“Why did my doctor prescribe an antidepressant? I’m not depressed, I have outrageous headaches!” I’m convinced that every headache sufferer asks this question at some point. If doctors don’t explain the reasons or if patients don’t understand them, we feel dismissed or as if our doctors didn’t listen to us.
But there are good reasons behind the drug choice. Some of the same brain chemicals are thought to be shared between the two diseases, so antidepressants can adjust the imbalance of migraine-related chemicals. Also, many antidepressants have pain-soothing properties.
Tricyclic antidepressants, including Elavil (amitriptyline), Tofranil (imipramine) and Pamelor (nortriptyline), have a long track record in treating pain. SSRIs, like Prozac, Effexor and Zoloft, don’t have as much proof supporting their efficacy for pain, but there is some evidence that they help reduce pain as well as treat other symptoms related to migraine, like anxiety.
Mayo Clinic provides an overview of why tricyclics are used for pain, how they work and side effects. The best description of SSRIs for headache that I’ve found is Headache 2005 from the Robbins Headache Clinic. Getting to it requires wading through a PDF, but it’s worthwhile. The SSRI information begins on page 32.
11/18/05: Turns out the chemical imbalance theory of depression is off-kilter. Antidepressants may work on the same areas of the brain affected by headache, but a chemical imbalance isn’t the place.
Thanks for the information, Pam. There’s a lot of conflicting information on this topic. A search of Google Scholar — http://scholar.google.com/scholar?hl=en&lr=&c2coff=1&q=migraine+ssri+preventive — brings up many journal article abstracts that acknowledge at least some efficacy in antidepressants for migraine. But, as I’m sure you’ve experienced, anyone who’s been a headache patient for very long knows that it’s a matter of trial and error to see what’s going to work from person to person — of if the drug will work at all.

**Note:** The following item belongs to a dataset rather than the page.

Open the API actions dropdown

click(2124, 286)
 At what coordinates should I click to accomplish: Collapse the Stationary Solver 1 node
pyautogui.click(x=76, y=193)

This paragraph from All in My Head addresses the issues that we both raise:
“…I heard a variety of doctors clearly make an assertion again about the inadequacy of the currently available preventives. ‘Interestingly, a majority of commonly used [preventives] have little evidence of efficacy. In contrast, almost all options have well document adverse effects, often leading to a discontinuation of preventive therapy,’ read a summary in the program book leading to the presentation of Dr. David W. Dodick, the well-respected director of the Headache Program at the Mayo Clinic branch in Scottsdale, Arizona. This time the assertion was backed up by the citation of many studies, including a major federally sponsored one for 1999 done at Duke University.” (page 285)
My approach has always been to try a well-researched medication that has at least some evidence supporting its efficacy, but monitor my reactions carefully. If the side effects become too much to bear, or if it simply doesn’t help, work with my doctor to taper off the drug safely. There’s always a chance it will help and if it doesn’t, there’s little or no long-term harm done. (That said, I know I’m more relaxed about taking meds than many people are.)
Thanks for your comments. I love that a vareity of approaches, experiences and opinions are available here.
-Kerrie
I’ve had my neuropathic pain specialist say straight up that antidepressants won’t do a damn thing for migraine pain. Sure, there’s a role serotonin plays in migraines. In fact, a shot of serotonin straight to the blood stream is one way to abort a migraine attack. But that’s not what antidepressants do.
Antidepressants only raise the baseline amount of serotonin in the blood. They have no effect on serotonin spikes or production cessation. It’s like having a rollercoaster at sea-level in Miami and having a rollercoaster a mile high in Denver—there are still going to be the same ups and downs.
My personal experience with antidepressants is that they did nothing to effect the migraine, nor the prodrome panic attacks or depression that would come with it (both typically last 1-2hs with an attack).